Records contained in a dataset
++++++++
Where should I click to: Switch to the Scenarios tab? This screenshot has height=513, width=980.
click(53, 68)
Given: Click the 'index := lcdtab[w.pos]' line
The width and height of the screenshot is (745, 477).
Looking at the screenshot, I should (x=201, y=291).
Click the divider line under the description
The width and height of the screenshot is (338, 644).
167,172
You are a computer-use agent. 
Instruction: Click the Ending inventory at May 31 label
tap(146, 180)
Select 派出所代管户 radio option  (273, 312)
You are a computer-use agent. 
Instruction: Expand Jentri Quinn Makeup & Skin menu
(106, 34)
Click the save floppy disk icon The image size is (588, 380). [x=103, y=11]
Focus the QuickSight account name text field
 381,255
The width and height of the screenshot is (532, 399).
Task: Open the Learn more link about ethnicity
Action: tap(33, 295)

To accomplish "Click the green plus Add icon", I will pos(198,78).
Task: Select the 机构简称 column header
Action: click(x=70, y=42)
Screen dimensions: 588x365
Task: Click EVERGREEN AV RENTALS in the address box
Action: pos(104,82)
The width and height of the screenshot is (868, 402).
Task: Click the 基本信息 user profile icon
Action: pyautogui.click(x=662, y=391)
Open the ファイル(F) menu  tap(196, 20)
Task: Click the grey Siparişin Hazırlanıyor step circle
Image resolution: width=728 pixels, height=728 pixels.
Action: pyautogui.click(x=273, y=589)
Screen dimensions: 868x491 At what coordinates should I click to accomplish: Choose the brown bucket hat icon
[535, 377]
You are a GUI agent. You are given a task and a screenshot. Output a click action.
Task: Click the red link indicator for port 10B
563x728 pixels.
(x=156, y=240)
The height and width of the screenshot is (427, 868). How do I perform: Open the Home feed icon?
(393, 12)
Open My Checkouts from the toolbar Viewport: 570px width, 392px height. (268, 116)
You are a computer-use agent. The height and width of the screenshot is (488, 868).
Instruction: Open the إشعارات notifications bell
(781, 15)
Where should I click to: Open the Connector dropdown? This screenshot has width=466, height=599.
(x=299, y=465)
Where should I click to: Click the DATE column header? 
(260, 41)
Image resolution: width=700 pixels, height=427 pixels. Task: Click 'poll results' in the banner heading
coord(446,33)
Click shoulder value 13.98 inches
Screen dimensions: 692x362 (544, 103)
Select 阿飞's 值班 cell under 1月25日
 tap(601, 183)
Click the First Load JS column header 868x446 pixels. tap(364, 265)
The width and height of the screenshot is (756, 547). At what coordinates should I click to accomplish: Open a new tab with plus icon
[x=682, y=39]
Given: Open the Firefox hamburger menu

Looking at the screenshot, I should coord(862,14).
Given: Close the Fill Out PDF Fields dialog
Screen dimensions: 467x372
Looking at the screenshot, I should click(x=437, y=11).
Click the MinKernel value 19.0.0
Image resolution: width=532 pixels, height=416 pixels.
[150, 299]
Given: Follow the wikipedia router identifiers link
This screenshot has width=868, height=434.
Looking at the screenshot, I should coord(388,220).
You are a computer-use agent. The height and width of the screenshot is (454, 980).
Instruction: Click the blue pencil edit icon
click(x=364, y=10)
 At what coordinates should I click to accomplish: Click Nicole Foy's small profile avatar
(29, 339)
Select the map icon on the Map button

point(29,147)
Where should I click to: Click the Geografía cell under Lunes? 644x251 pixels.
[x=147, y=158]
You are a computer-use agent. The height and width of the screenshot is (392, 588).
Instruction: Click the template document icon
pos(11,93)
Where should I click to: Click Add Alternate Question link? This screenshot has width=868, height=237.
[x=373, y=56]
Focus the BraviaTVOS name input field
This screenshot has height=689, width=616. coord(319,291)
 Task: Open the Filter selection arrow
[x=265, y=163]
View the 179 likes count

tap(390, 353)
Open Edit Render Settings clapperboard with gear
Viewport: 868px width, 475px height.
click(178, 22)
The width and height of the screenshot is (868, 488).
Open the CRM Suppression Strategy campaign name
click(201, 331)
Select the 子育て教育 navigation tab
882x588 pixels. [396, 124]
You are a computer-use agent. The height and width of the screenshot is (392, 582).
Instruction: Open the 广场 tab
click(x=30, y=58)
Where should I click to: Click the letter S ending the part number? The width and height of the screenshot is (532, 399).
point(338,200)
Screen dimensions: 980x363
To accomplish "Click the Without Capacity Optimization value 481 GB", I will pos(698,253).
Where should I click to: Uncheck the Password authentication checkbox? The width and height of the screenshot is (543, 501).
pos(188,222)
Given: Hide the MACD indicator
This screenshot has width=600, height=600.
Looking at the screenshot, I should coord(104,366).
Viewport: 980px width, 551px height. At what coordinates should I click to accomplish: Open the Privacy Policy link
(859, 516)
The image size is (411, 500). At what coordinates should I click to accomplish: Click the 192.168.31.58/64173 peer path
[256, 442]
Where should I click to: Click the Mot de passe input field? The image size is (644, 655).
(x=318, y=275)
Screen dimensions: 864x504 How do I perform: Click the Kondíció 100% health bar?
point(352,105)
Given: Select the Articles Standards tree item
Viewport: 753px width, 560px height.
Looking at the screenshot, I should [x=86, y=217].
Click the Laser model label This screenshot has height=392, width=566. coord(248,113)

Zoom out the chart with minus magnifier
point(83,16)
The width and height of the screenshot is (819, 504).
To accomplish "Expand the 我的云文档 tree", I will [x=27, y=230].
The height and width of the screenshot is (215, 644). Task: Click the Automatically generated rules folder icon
++++++++
* How to complete this task: Set down all the entries again, word for word.

* Final answer:
Where should I click to: Switch to the Scenarios tab? This screenshot has height=513, width=980.
click(53, 68)
Given: Click the 'index := lcdtab[w.pos]' line
The width and height of the screenshot is (745, 477).
Looking at the screenshot, I should (x=201, y=291).
Click the divider line under the description
The width and height of the screenshot is (338, 644).
167,172
You are a computer-use agent. 
Instruction: Click the Ending inventory at May 31 label
tap(146, 180)
Select 派出所代管户 radio option  (273, 312)
You are a computer-use agent. 
Instruction: Expand Jentri Quinn Makeup & Skin menu
(106, 34)
Click the save floppy disk icon The image size is (588, 380). [x=103, y=11]
Focus the QuickSight account name text field
 381,255
The width and height of the screenshot is (532, 399).
Task: Open the Learn more link about ethnicity
Action: tap(33, 295)

To accomplish "Click the green plus Add icon", I will pos(198,78).
Task: Select the 机构简称 column header
Action: click(x=70, y=42)
Screen dimensions: 588x365
Task: Click EVERGREEN AV RENTALS in the address box
Action: pos(104,82)
The width and height of the screenshot is (868, 402).
Task: Click the 基本信息 user profile icon
Action: pyautogui.click(x=662, y=391)
Open the ファイル(F) menu  tap(196, 20)
Task: Click the grey Siparişin Hazırlanıyor step circle
Image resolution: width=728 pixels, height=728 pixels.
Action: pyautogui.click(x=273, y=589)
Screen dimensions: 868x491 At what coordinates should I click to accomplish: Choose the brown bucket hat icon
[535, 377]
You are a GUI agent. You are given a task and a screenshot. Output a click action.
Task: Click the red link indicator for port 10B
563x728 pixels.
(x=156, y=240)
The height and width of the screenshot is (427, 868). How do I perform: Open the Home feed icon?
(393, 12)
Open My Checkouts from the toolbar Viewport: 570px width, 392px height. (268, 116)
You are a computer-use agent. The height and width of the screenshot is (488, 868).
Instruction: Open the إشعارات notifications bell
(781, 15)
Where should I click to: Open the Connector dropdown? This screenshot has width=466, height=599.
(x=299, y=465)
Where should I click to: Click the DATE column header? 
(260, 41)
Image resolution: width=700 pixels, height=427 pixels. Task: Click 'poll results' in the banner heading
coord(446,33)
Click shoulder value 13.98 inches
Screen dimensions: 692x362 (544, 103)
Select 阿飞's 值班 cell under 1月25日
 tap(601, 183)
Click the First Load JS column header 868x446 pixels. tap(364, 265)
The width and height of the screenshot is (756, 547). At what coordinates should I click to accomplish: Open a new tab with plus icon
[x=682, y=39]
Given: Open the Firefox hamburger menu

Looking at the screenshot, I should coord(862,14).
Given: Close the Fill Out PDF Fields dialog
Screen dimensions: 467x372
Looking at the screenshot, I should click(x=437, y=11).
Click the MinKernel value 19.0.0
Image resolution: width=532 pixels, height=416 pixels.
[150, 299]
Given: Follow the wikipedia router identifiers link
This screenshot has width=868, height=434.
Looking at the screenshot, I should coord(388,220).
You are a computer-use agent. The height and width of the screenshot is (454, 980).
Instruction: Click the blue pencil edit icon
click(x=364, y=10)
 At what coordinates should I click to accomplish: Click Nicole Foy's small profile avatar
(29, 339)
Select the map icon on the Map button

point(29,147)
Where should I click to: Click the Geografía cell under Lunes? 644x251 pixels.
[x=147, y=158]
You are a computer-use agent. The height and width of the screenshot is (392, 588).
Instruction: Click the template document icon
pos(11,93)
Where should I click to: Click Add Alternate Question link? This screenshot has width=868, height=237.
[x=373, y=56]
Focus the BraviaTVOS name input field
This screenshot has height=689, width=616. coord(319,291)
 Task: Open the Filter selection arrow
[x=265, y=163]
View the 179 likes count

tap(390, 353)
Open Edit Render Settings clapperboard with gear
Viewport: 868px width, 475px height.
click(178, 22)
The width and height of the screenshot is (868, 488).
Open the CRM Suppression Strategy campaign name
click(201, 331)
Select the 子育て教育 navigation tab
882x588 pixels. [396, 124]
You are a computer-use agent. The height and width of the screenshot is (392, 582).
Instruction: Open the 广场 tab
click(x=30, y=58)
Where should I click to: Click the letter S ending the part number? The width and height of the screenshot is (532, 399).
point(338,200)
Screen dimensions: 980x363
To accomplish "Click the Without Capacity Optimization value 481 GB", I will pos(698,253).
Where should I click to: Uncheck the Password authentication checkbox? The width and height of the screenshot is (543, 501).
pos(188,222)
Given: Hide the MACD indicator
This screenshot has width=600, height=600.
Looking at the screenshot, I should coord(104,366).
Viewport: 980px width, 551px height. At what coordinates should I click to accomplish: Open the Privacy Policy link
(859, 516)
The image size is (411, 500). At what coordinates should I click to accomplish: Click the 192.168.31.58/64173 peer path
[256, 442]
Where should I click to: Click the Mot de passe input field? The image size is (644, 655).
(x=318, y=275)
Screen dimensions: 864x504 How do I perform: Click the Kondíció 100% health bar?
point(352,105)
Given: Select the Articles Standards tree item
Viewport: 753px width, 560px height.
Looking at the screenshot, I should [x=86, y=217].
Click the Laser model label This screenshot has height=392, width=566. coord(248,113)

Zoom out the chart with minus magnifier
point(83,16)
The width and height of the screenshot is (819, 504).
To accomplish "Expand the 我的云文档 tree", I will [x=27, y=230].
The height and width of the screenshot is (215, 644). Task: Click the Automatically generated rules folder icon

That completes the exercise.